Monday, July 28, 2008

There is much wisdom in this passage from a recent article by Fr John Breck:

As it is used in patristic tradition, "watchfulness" implies an inner attentiveness or vigilance. It requires wariness in the face of attacks from both within and without, from our worst inner impulses and from the onslaught of demonic temptations. Accordingly, watchfulness is a key element in spiritual warfare.

The eighth century ascetic writer Hesychios of Sinai composed a remarkable treatise on "watchfulness and holiness," included in the Philokalia. He begins with this description: "Watchfulness is a spiritual method which, if sedulously practiced over a long period, completely frees us with God's help from impassioned thoughts, impassioned words and evil actions. It leads, in so far as this is possible, to a sure knowledge of the inapprehensible God, and helps us to penetrate the divine and hidden mysteries. It enables us to fulfill every divine commandment in the Old and New Testaments and bestows upon us every blessing of the age to come. It is, in the true sense, purity of heart..."

Read it all here.

Monday, July 14, 2008

Bishop HILARION on the Faith of the Fathers

The works of the Fathers are not a mere museum exhibit, just as the “patristic faith” should not be understood as only a heritage of past centuries. The opinion that the holy Fathers are the theologians of the past is quite widespread nowadays. This “past” itself is defined in varying ways. According to some, the patristic age ends in the 8th century with St John of Damascus’s Exact Exposition of the Orthodox Faith, summing up several centuries of theological dispute. Others situate its end in the 11th century with the final schism between the first and the second Rome , or mid-way through the 15th century, when the second Rome , Constantinople, fell, or in 1917, with the fall of the “third Rome ”, Moscow , as the capital of an Orthodox empire. Therefore a return to “patristic roots” is conceived as a return to the past and the restoration of the 7th, 15th or 19th century.

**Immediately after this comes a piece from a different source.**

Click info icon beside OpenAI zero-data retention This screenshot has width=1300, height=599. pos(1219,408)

This point of view must be rejected. In the opinion of Fr. Georges Florovsky, “The church is still fully authoritative as she has been in the ages past, since the Spirit of Truth quickens her now no less effectively than in the ancient times;” therefore it is not possible to limit the “patristic age” to one or other historic era. A well-known contemporary theologian, Bishop Kallistos (Ware) of Diokleia states, “An Orthodox must not simply know and quote the Fathers, he must enter into the spirit of the Fathers and acquire a “patristic mind”. He must treat the Fathers not merely as relics from the past, but as living witnesses and contemporaries.” Bishop Kallistos does not consider the patristic age to have ended in the 5th or 8th century; the patristic era of the church continues to this day:

Indeed, it is dangerous to look on “the Fathers” as a closed cycle of writings belonging to the past, for might not our own age produce a new Basil or Athanasius? To say that there can be no more Fathers is to suggest that the Holy Spirit has deserted the church.

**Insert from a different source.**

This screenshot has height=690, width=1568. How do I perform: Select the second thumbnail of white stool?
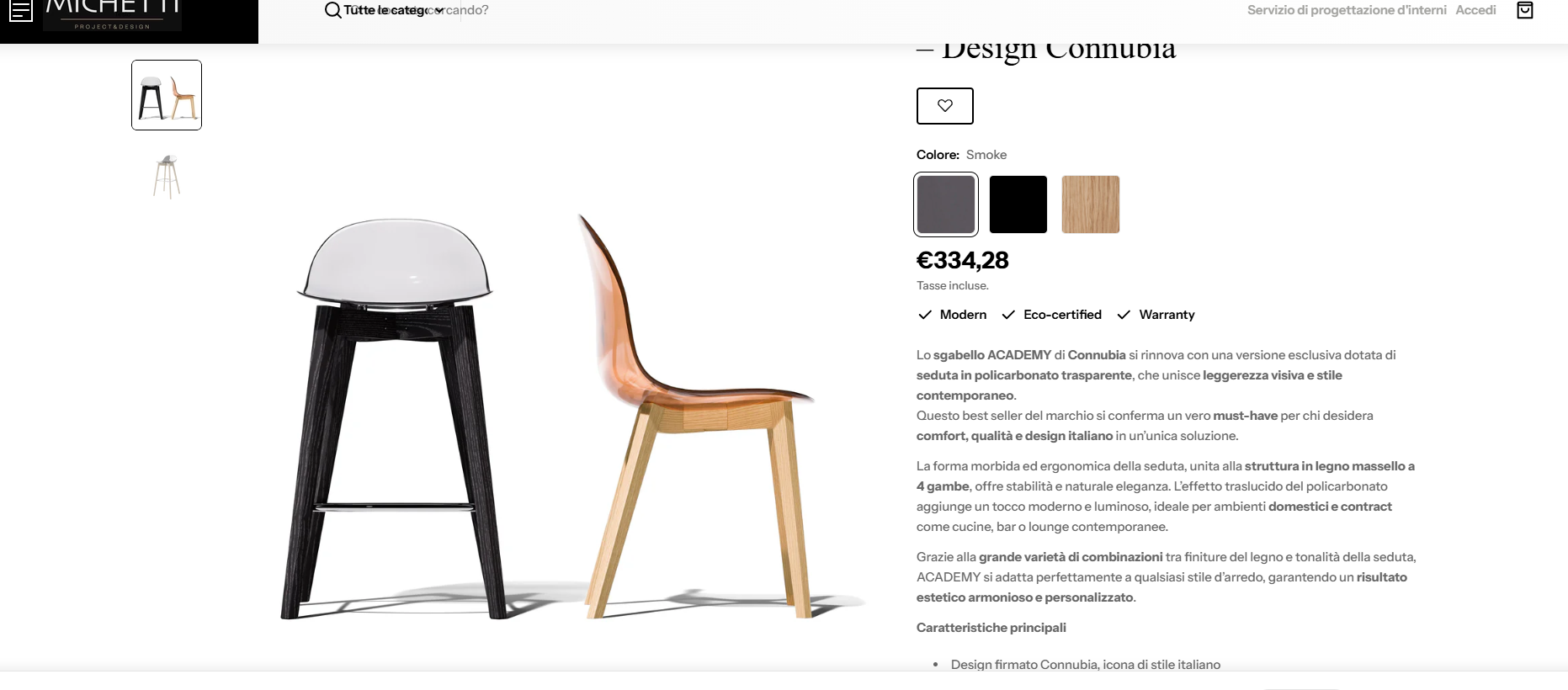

Hence the confession of a “patristic faith” not only implies the study of patristic writings and the attempt to bring the legacy of the Fathers to life, but also the belief that our era is no less “patristic” than any other. The “Golden Age” inaugurated by Christ, the apostles and the early Fathers endures in the works of the church fathers of our days, to last as long as the church of Christ will stand on this earth and as long as the Holy Spirit will animate it.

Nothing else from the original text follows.